Islamabad Jail Complex
- Location: Sector H-16, Islamabad, Pakistan;
- Status: Under Construction
- Capacity: 2,000 inmates
- Opened: TBD
- Managed by: Government of Pakistan
- Warden: TBD

= Islamabad Jail Complex =

Prison Facility located in Islamabad, Pakistan

The Islamabad Jail Complex also known as Islamabad model jail is a prison that is currently being built in Sector H-16 of Islamabad, Pakistan.

==History==
The construction of the Islamabad Jail Complex has experienced significant delays spanning a decade, primarily due to a lack of available funds. However, in June 2022, former Prime Minister Shehbaz Sharif issued instructions to the relevant authorities to expedite the completion of this ongoing prison project in the upcoming fiscal year. To oversee the progress and evaluate the prison project, he established a six-member committee led by the former Interior Minister Rana Sanaullah Khan.

==Facilities==
The Islamabad Jail Complex is currently being built on a sprawling 90-acre site and is designed to accommodate approximately 2,000 inmates.
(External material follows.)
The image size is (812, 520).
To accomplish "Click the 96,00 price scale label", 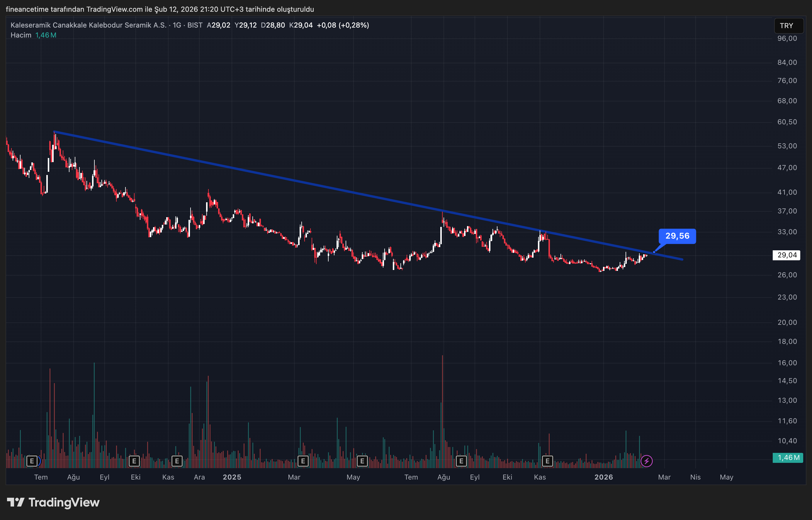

This complex will include several key facilities, such as a 22-bed hospital, a school dedicated to the children of the jail staff, a mosque, a library, an auditorium, segregated cells for different purposes, and separate barracks for female and juvenile prisoners. Additionally, the premises will feature schools, mosques, training centers, playgrounds, and courts for the Islamabad Capital Territory. Furthermore, there are plans to establish a training center specifically for prison officials within the complex.